Exercises:
a – Duplicate everything in the seed-starting text from "Heat: If you" down to "maximize germination rates.".
b – Go on with the text on germinating seeds, starting right after its last sentence.
Segment Start: Text shown
Depth: Some seeds will be happy to just be scattered on the surface(like African Violets), while other seeds will appreciate being covered in soil. The most common depth for planting will be from 1/8"-1/2".
The key conditions for seeds to germinate include heat, light and humidity. For common varieties like herbs or veggies, these conditions are more forgiving as they can tolerate a wide range of conditions.
However, rare and tropical seeds need the conditions they'd have in their native, tropical regions, which generally means really high heat and humidity, and not too much light. Here are some things to keep in mind:
Light: Ideally use grow lights. The key thing is to keep your sowing station OUT of direct sun. Direct sun rays can hurt the seeds and overheat them. Use a bright windowsill with indirect sun or a couple of hours or filtered sun.
Heat: If you have a heat mat, keep it consistently between 70-90F.
Humidity: A greenhouse, ziploc bag, jar, or any kind of dome is needed for germinating exotic seeds, and definitely helps even for herbs or veggies if you want to maximize germination rates.
Segment End: Text shown
Segment Start: Material supplied
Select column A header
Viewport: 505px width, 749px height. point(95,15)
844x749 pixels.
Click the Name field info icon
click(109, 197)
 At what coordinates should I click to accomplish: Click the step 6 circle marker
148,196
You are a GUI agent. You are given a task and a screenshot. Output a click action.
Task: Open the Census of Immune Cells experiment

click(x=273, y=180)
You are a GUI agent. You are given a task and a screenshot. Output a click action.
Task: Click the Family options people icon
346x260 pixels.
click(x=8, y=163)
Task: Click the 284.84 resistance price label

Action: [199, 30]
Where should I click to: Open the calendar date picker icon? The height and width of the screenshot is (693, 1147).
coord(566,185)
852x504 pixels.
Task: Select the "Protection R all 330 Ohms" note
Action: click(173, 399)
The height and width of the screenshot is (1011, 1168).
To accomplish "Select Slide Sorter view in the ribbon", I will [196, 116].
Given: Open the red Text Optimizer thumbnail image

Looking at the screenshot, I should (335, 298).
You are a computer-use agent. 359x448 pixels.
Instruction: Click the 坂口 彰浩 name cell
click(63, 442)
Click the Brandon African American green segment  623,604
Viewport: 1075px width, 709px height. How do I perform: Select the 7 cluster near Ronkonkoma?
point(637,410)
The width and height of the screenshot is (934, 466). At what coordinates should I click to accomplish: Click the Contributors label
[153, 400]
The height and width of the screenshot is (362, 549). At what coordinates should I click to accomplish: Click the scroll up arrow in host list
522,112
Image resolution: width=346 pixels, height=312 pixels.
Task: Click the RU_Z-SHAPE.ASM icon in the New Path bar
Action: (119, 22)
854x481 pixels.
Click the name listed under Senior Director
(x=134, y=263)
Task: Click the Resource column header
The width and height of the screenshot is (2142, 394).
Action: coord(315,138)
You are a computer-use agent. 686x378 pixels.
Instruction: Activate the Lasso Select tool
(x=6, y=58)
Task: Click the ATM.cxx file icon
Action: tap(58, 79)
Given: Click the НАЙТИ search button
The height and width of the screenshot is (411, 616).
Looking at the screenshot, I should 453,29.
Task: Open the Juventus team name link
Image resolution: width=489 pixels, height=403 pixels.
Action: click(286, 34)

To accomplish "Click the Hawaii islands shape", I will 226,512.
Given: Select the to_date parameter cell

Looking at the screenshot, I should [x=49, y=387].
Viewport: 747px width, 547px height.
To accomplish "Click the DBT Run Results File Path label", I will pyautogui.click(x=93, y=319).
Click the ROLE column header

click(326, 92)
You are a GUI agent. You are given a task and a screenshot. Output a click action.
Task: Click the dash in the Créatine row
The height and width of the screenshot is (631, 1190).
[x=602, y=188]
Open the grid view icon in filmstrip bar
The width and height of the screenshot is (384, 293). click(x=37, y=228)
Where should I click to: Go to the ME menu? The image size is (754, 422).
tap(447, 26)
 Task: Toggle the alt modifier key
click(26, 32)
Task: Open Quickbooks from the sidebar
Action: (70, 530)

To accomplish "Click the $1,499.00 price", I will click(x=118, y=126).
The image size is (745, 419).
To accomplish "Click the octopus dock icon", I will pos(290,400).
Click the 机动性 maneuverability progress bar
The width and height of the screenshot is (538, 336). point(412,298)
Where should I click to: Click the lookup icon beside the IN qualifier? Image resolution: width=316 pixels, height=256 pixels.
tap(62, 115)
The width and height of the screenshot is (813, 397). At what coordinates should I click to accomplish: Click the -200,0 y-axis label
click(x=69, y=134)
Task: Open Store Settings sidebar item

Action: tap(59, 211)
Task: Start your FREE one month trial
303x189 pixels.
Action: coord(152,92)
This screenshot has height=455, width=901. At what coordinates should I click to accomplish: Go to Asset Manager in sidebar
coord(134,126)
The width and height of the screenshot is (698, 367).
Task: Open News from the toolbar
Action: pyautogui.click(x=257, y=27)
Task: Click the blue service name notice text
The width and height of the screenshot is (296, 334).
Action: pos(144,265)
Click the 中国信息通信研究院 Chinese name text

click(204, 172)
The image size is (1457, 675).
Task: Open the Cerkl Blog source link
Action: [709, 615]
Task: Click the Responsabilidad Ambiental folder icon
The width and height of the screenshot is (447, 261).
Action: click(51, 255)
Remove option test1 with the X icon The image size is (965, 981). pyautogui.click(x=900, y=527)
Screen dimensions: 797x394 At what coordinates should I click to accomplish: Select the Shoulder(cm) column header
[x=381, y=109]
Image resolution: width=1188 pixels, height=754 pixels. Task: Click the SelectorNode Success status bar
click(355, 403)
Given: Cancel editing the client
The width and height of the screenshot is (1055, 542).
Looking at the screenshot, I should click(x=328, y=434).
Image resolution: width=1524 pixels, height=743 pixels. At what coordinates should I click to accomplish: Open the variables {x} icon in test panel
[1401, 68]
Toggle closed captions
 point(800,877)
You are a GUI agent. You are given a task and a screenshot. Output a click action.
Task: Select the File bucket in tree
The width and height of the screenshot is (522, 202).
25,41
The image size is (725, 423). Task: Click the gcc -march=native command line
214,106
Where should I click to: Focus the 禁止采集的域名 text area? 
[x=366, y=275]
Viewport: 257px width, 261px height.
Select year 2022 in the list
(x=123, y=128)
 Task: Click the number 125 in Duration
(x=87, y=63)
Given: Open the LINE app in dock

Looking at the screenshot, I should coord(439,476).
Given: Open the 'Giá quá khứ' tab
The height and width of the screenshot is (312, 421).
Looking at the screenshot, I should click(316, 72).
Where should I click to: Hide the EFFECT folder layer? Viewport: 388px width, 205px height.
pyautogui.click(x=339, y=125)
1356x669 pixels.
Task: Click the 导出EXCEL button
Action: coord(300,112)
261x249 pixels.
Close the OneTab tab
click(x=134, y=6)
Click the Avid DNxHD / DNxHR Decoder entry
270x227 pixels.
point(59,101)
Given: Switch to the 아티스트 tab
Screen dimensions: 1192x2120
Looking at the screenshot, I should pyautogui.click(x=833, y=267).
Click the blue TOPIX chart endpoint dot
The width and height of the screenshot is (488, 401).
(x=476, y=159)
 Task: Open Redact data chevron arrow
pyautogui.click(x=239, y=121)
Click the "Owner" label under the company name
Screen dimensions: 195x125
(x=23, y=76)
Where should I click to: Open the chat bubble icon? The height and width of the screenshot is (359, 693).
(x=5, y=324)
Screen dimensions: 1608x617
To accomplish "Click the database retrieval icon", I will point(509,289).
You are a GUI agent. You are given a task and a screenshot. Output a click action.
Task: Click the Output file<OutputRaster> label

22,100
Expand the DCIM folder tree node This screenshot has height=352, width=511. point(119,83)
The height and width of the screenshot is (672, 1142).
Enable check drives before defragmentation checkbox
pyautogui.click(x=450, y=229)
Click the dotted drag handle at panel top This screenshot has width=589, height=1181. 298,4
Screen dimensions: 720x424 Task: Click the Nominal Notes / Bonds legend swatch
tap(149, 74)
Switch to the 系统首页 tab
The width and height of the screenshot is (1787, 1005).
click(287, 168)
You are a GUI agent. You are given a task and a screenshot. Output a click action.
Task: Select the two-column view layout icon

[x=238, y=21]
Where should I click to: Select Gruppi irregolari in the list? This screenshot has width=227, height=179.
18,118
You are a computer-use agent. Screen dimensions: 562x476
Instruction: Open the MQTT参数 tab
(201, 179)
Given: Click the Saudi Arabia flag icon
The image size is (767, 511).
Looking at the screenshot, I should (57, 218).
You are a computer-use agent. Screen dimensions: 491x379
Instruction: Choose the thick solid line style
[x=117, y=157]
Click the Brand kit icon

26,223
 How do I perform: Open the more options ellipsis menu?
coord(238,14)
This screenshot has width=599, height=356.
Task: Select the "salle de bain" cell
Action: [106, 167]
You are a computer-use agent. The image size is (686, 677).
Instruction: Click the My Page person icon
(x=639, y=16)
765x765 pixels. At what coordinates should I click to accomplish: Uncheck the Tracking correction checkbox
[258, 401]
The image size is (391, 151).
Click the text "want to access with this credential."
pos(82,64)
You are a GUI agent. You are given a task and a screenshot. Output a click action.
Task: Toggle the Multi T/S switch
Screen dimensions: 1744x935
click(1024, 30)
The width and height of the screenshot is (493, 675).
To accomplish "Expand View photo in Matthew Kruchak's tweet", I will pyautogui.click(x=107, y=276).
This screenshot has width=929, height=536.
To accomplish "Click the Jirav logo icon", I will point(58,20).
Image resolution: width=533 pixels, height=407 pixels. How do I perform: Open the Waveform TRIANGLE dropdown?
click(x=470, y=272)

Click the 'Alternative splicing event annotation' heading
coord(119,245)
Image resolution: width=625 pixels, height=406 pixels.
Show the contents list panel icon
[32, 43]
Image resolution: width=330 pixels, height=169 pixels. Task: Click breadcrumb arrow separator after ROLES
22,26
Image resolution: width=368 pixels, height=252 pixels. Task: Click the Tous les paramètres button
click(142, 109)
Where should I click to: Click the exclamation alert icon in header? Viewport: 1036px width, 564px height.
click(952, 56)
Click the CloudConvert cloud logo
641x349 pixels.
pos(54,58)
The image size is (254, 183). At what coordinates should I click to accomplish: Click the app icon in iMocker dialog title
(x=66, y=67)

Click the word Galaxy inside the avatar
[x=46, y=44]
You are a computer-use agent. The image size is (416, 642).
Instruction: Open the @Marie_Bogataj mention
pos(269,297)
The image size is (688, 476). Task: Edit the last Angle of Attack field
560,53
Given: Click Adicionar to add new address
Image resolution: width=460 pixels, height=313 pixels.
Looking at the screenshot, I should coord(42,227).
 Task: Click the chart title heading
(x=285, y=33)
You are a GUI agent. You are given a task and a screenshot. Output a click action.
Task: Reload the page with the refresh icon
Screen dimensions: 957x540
Segment End: Material supplied
Replies:
a –
Heat: If you have a heat mat, keep it consistently between 70-90F.
Humidity: A greenhouse, ziploc bag, jar, or any kind of dome is needed for germinating exotic seeds, and definitely helps even for herbs or veggies if you want to maximize germination rates.

b –
Do you tend to over-love or under-love your plants? If the former, then remind yourself to mostly leave the seeds alone so you don't disturb their conditions! If, on the other hand, you tend to forget about your plants(like me!), set reminders on a weekly basis to check on the setup. These are the key things to keep track of:
Is there condensation on the humidity dome? If you don't see a good amount of condensation form on the dome, then you probably need to add water and/or increase the temperature.
Keep the soil moist: Check the soil moisture levels once a week or so, you can either do so visually or by lightly prodding the soil with your finger. If it doesn't feel very moist, then add some warm water.
Warmth: Temperatures need to stay consistently in the 70-85F range. If it gets too cold or too warm, then the seeds may not make it.
Light: Double check to make sure the seeds aren't getting over exposed to sunlight if you have them by a windowsill!
step 8) sprouts care
The set-up is a challenge, and caring for the sprouts can be even more so! The key thing to remember is your sprouts are transitioning from seeds, to plants. That means they still need high humidity and warmth, just a bit less.
If your humidity dome has air vents, then open them. If not, take off the dome for an hour a day to start. It's crucial to start giving the seedlings fresh air.
Once most of the seeds germinate, start removing the dome for longer periods daily so within a week you can leave it off for good.
Provide more light. If you're using grow lights, great, keep them under grow lights. If you have them by a windowsill, make sure they're getting bright indirect light.
Keep the soil moist. Many sprouts die from underwatering. So check in regularly to make sure moisture levels are good.
Do you have them on a heat mat? Acclimate them to be off the heat mat, so the soil doesn't dry out too much. Keep them warm, but they don't need as much warmth as seeds.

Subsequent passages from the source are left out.